Teks Sumber -

+-------+

Jumat, 05 Februari 2016

Tari Lulo dari Suku Tolaki

Matahari sudah beranjak meninggalkan singgasananya dan jingga pun sudah berubah warna saat saya dan saudara yang lain tiba di tempat tujuan. Keramba Pesona Alam, tempat tujuan kami untuk makan malam pada hari itu. Makan malam di keramba merupakan suatu hal yang baru bagi saya, mungkin juga bagi saudara saya. Besar di kota Makassar yang tidak memiliki keramba di sudut kota, membuat kami sangat antusias berada di sini. Hasil pancingan yang kami dapat langsung diolah di tempat dengan diberikan olesan minyak kelapa yang sudah dicampur dengan bawah putih yang sudah ditumbuk dan dicampur dengan kecap. Aroma yang dihasilkan menggugah selera dan membuat perut kami segera ingin diisi.

Saya dan pemilik keramba masih mencoba peruntungan melalui kail demi kail yang kami lempar. Istrinya yang masih mengenakan pakaian pesta bewarna merah. Bagian dada dan pergelangan tangan dipenuhi manik-manik. Jilbab yang dikenakan senada dengan warna pakaiannya. Perempuan itu berlari-lari kecil menghampiri kami, membuat papan keramba sedikit bergoyang.

“Ayo pergi Lulo nak.” ajakan ibu tersebut kepada saya. Tanpa sempat membalas ajakannya, ibu separuh baya sudah berlalu meninggalkan kami.

Lulo? Apa itu Lulo? kenapa ibu tadi mengajak. Melihat muka kebingungan saya, om Igo, suami dari tante saya, yang saat itu berada dekat dengan saya hampir tertawa melihat saya kebingungan sendiri. Molulo atau sebutan yang sering dipakai adalah Lulo merupakan tarian tradisi di daerah ini saat ada acara-acara penting, "seperti pesta pernikahan, pesta panen raya, atau penyambutan tamu.” jelas om Igo yang masih sibuk dengan membenarkan posisi umpannya di kail.

Ya saya ingat, setibanya di sini ada pesta pernikahan di samping rumah pemilik keramba. Saat pertama kali tiba, saudara saya yang pernah menetap lama di Pomala dan Kota Kendari yang identik dengan tarian lulo, sempat mengajak saya untuk ikut Molulo, tetapi ajakannya tidak saya perhatikan karna saking antusiasnya ingin segera memancing.

+-------+

Data yang Diberikan -
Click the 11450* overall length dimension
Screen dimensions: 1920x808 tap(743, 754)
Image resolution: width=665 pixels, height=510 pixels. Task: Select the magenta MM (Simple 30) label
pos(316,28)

+-------+

Soal Latihan -
1. Salin bagian teks tentang tari Lulo, mulai dari "Saya dan pemilik" dan terus sampai "berlalu meninggalkan kami.".
2. Menurut teks tentang tari Lulo, pada acara apa saja tarian ini biasanya dibawakan?
3. Teruskan teks tentang tari Lulo mulai sesudah kalimat terakhirnya.
Baris-baris data tidak perlu dipakai.

Kunci Jawaban -
1.
Saya dan pemilik keramba masih mencoba peruntungan melalui kail demi kail yang kami lempar. Istrinya yang masih mengenakan pakaian pesta bewarna merah. Bagian dada dan pergelangan tangan dipenuhi manik-manik. Jilbab yang dikenakan senada dengan warna pakaiannya. Perempuan itu berlari-lari kecil menghampiri kami, membuat papan keramba sedikit bergoyang.

“Ayo pergi Lulo nak.” ajakan ibu tersebut kepada saya. Tanpa sempat membalas ajakannya, ibu separuh baya sudah berlalu meninggalkan kami.

2. Pada pesta pernikahan, pesta panen raya, atau penyambutan tamu.

3.
Tidak berselang lama saat istri pemilik keramba telah selesai menyiapkan makanan di atas meja kayu panjang di atas keramba, ibu datang kembali menghampiri kami tetapi dengan kostum yang sudah berbeda. Ibu itu mengenakan celana panjang jeans dan kaos abu-abu ketat lengan pendek. Sekali lagi, ibu itu mengajak dengan sedikit memaksa. Katanya jarang-jarang saya dapat momen seperti ini, apalagi saya baru pertama kali ke Kendari dan belum pernah ikut atau menyaksikan Molulo. Di kota Kendari tarian ini sudah tidak terlalu banyak ditampilkan, hanya pada saat penyambutan tamu-tamu penting atau acara ulang tahun kota, jadi sangat beruntung jika saya dapat memanfaatkan kesempatan ini.

“Kalau ada acara orang kawin di sini, yang ditunggu-tunggu itu Lulonya, mau ibu-ibu, bapak-bapak, apalagi anak mudanya senang sekali kalau ada acara Lulo”. Om Igo menambahkan dengan suara serak dan dialek khas orang Kendari

“Saya itu sampai sekarang suka ka pergi Lulo, hitung-hitung olahraga”. Timpal temannya om Igo.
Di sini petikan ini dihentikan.